Input for this task:

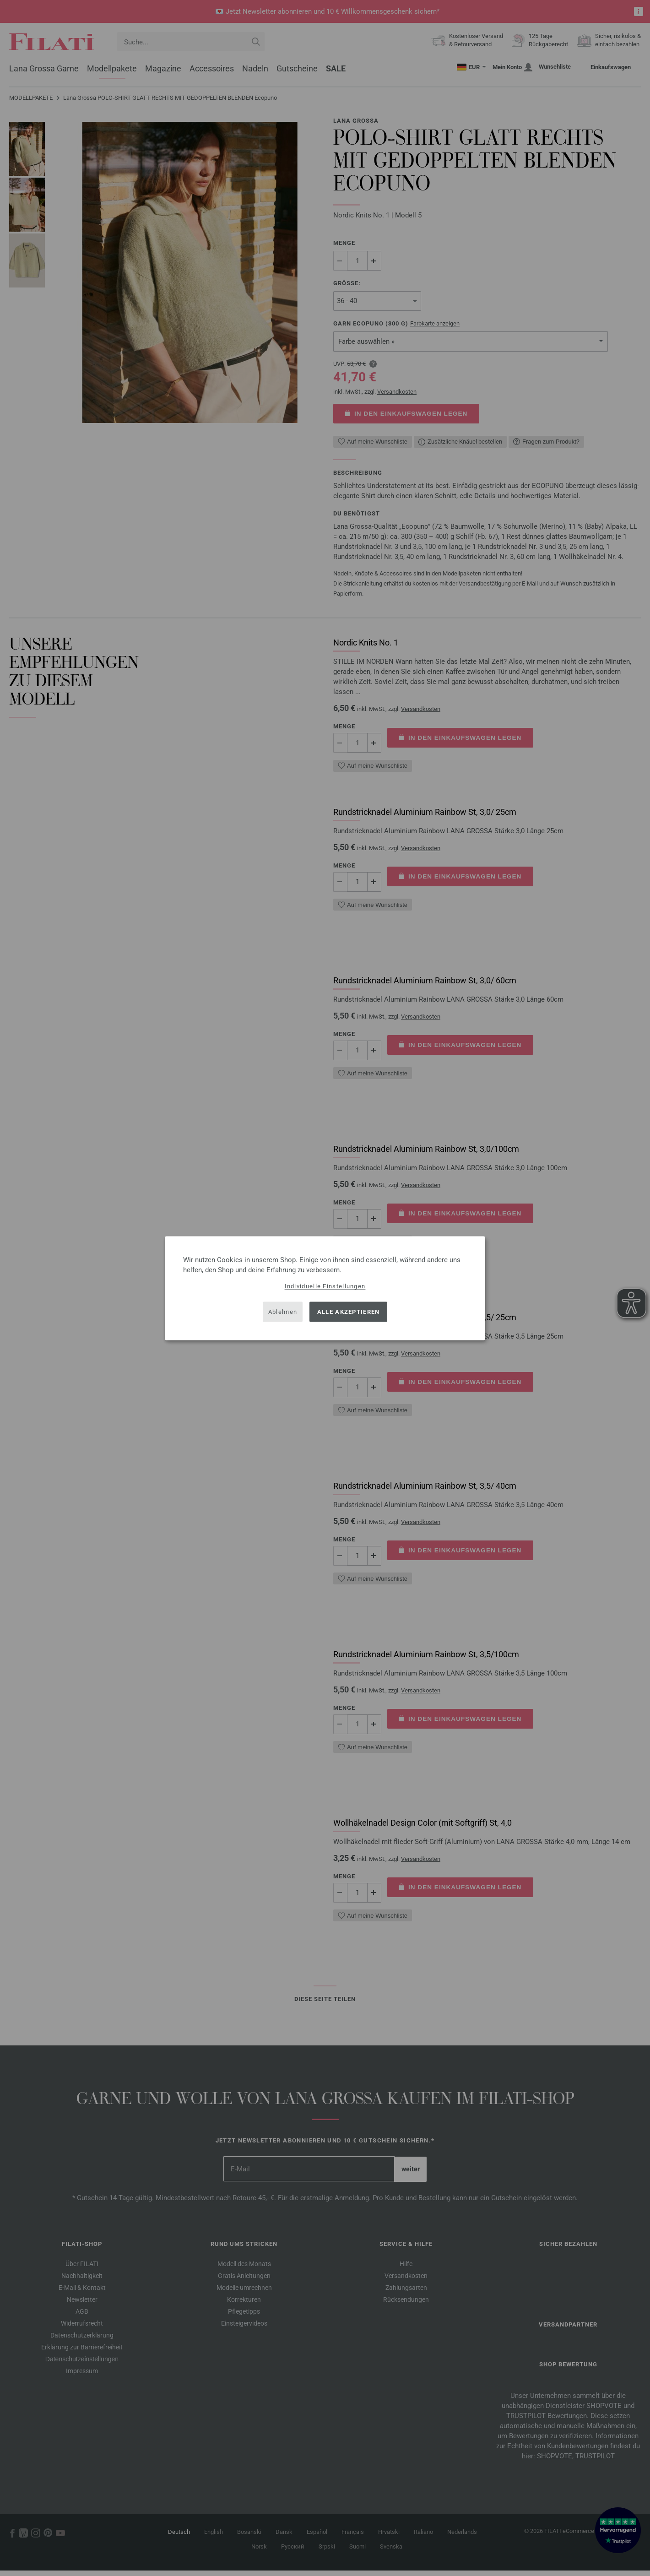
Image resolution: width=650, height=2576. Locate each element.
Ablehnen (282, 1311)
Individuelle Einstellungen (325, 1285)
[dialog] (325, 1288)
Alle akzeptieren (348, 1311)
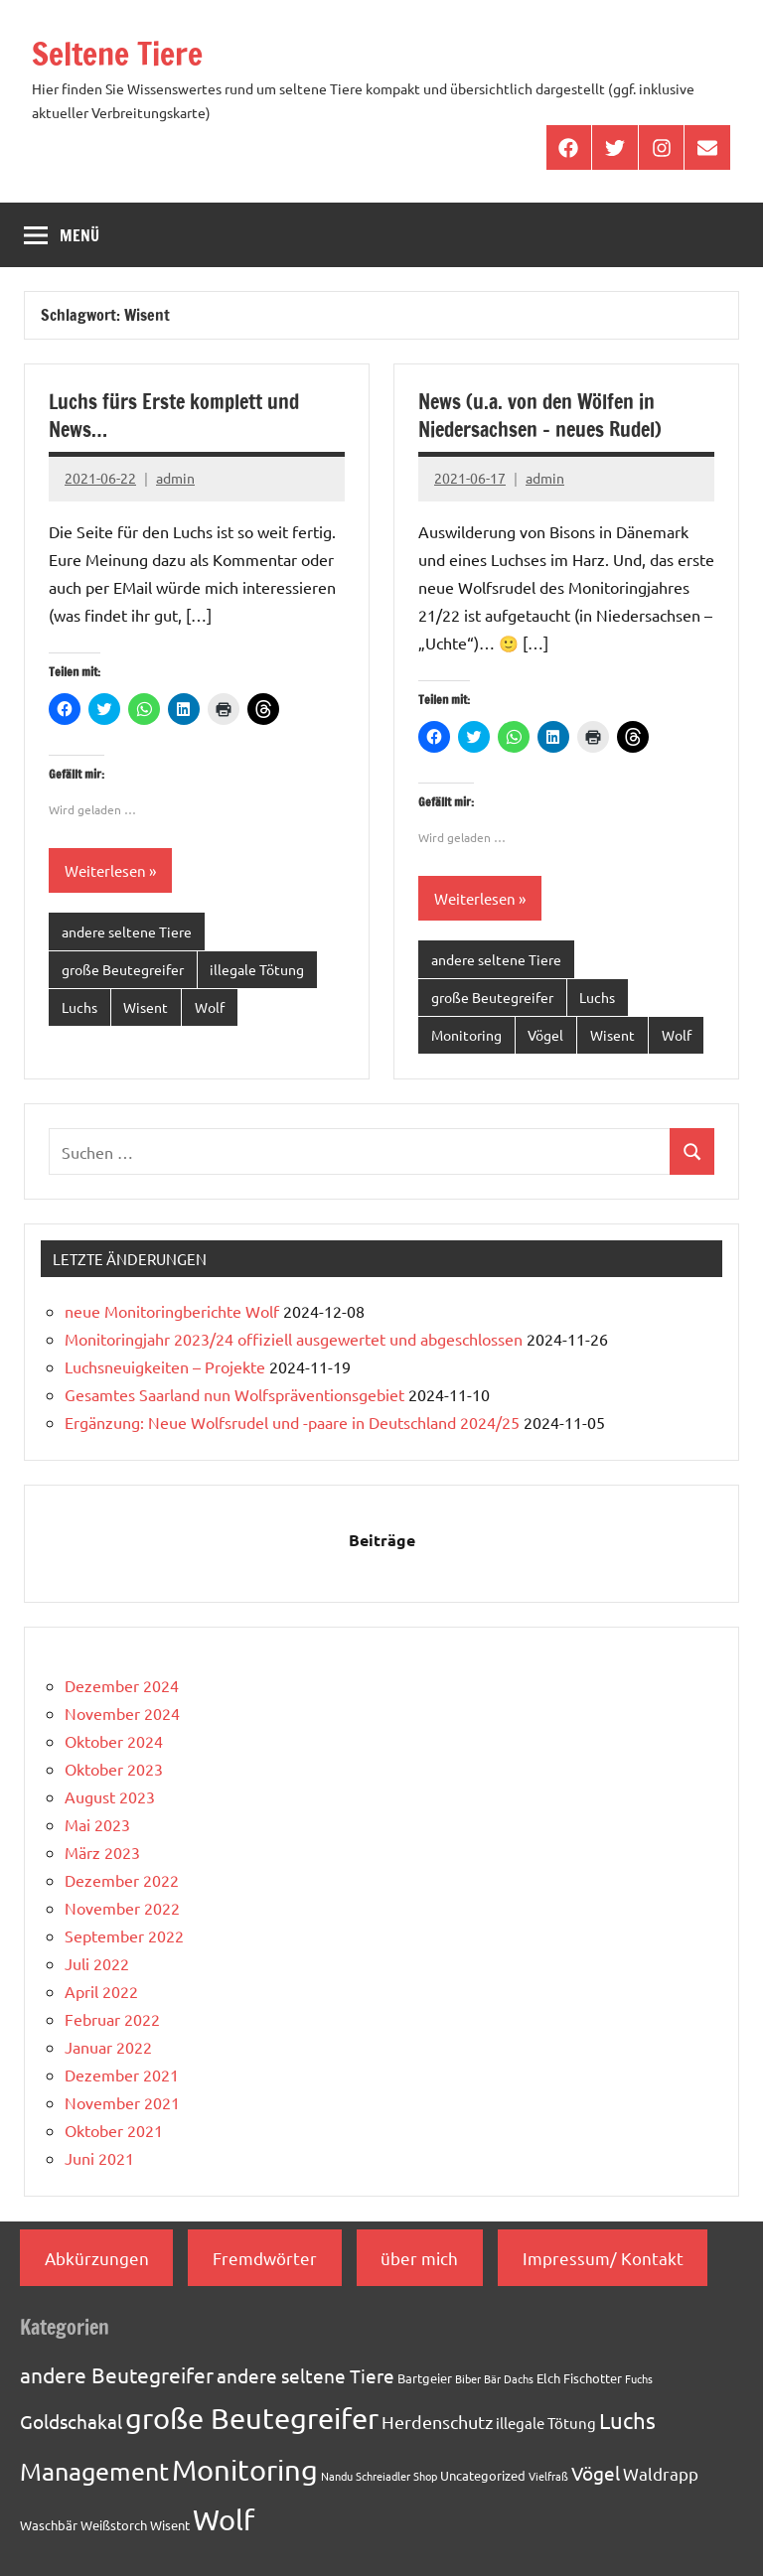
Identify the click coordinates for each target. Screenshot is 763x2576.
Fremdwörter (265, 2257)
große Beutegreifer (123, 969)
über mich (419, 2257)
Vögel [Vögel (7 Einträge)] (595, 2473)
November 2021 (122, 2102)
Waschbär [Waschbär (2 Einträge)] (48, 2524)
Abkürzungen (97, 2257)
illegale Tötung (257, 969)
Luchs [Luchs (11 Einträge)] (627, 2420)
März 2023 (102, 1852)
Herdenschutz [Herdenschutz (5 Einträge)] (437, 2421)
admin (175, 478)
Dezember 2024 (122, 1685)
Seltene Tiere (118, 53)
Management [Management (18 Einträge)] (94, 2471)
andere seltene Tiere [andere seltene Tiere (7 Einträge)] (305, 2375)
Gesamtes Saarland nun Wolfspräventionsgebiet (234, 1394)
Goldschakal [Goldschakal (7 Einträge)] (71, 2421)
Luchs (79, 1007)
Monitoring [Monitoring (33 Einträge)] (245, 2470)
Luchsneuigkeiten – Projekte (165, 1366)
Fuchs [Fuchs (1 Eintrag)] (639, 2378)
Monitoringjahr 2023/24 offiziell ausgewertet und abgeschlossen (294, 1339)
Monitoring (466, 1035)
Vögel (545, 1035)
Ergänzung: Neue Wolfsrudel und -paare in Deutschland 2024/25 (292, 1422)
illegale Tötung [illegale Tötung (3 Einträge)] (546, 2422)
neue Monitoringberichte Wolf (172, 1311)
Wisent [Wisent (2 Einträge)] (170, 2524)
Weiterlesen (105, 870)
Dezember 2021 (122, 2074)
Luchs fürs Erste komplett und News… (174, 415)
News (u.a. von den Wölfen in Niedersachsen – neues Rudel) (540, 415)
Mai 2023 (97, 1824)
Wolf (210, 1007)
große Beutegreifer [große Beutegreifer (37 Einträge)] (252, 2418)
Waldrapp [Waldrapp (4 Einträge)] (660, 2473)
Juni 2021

Exercise requirements: Please convert all the lines above into a JSON list of strings, one string per line, skipping any blank lines and omitting the pictures.

Solution for this task:
[
  "Image resolution: width=650, height=2576. Locate each element.",
  "Ablehnen (282, 1311)",
  "Individuelle Einstellungen (325, 1285)",
  "[dialog] (325, 1288)",
  "Alle akzeptieren (348, 1311)",
  "Identify the click coordinates for each target. Screenshot is 763x2576.",
  "Fremdwörter (265, 2257)",
  "große Beutegreifer (123, 969)",
  "über mich (419, 2257)",
  "Vögel [Vögel (7 Einträge)] (595, 2473)",
  "November 2021 (122, 2102)",
  "Waschbär [Waschbär (2 Einträge)] (48, 2524)",
  "Abkürzungen (97, 2257)",
  "illegale Tötung (257, 969)",
  "Luchs [Luchs (11 Einträge)] (627, 2420)",
  "März 2023 (102, 1852)",
  "Herdenschutz [Herdenschutz (5 Einträge)] (437, 2421)",
  "admin (175, 478)",
  "Dezember 2024 (122, 1685)",
  "Seltene Tiere (118, 53)",
  "Management [Management (18 Einträge)] (94, 2471)",
  "andere seltene Tiere [andere seltene Tiere (7 Einträge)] (305, 2375)",
  "Gesamtes Saarland nun Wolfspräventionsgebiet (234, 1394)",
  "Goldschakal [Goldschakal (7 Einträge)] (71, 2421)",
  "Luchs (79, 1007)",
  "Monitoring [Monitoring (33 Einträge)] (245, 2470)",
  "Luchsneuigkeiten – Projekte (165, 1366)",
  "Fuchs [Fuchs (1 Eintrag)] (639, 2378)",
  "Monitoringjahr 2023/24 offiziell ausgewertet und abgeschlossen (294, 1339)",
  "Monitoring (466, 1035)",
  "Vögel (545, 1035)",
  "Ergänzung: Neue Wolfsrudel und -paare in Deutschland 2024/25 (292, 1422)",
  "illegale Tötung [illegale Tötung (3 Einträge)] (546, 2422)",
  "neue Monitoringberichte Wolf (172, 1311)",
  "Wisent [Wisent (2 Einträge)] (170, 2524)",
  "Weiterlesen (105, 870)",
  "Dezember 2021 (122, 2074)",
  "Luchs fürs Erste komplett und News… (174, 415)",
  "News (u.a. von den Wölfen in Niedersachsen – neues Rudel) (540, 415)",
  "Mai 2023 (97, 1824)",
  "Wolf (210, 1007)",
  "große Beutegreifer [große Beutegreifer (37 Einträge)] (252, 2418)",
  "Waldrapp [Waldrapp (4 Einträge)] (660, 2473)",
  "Juni 2021"
]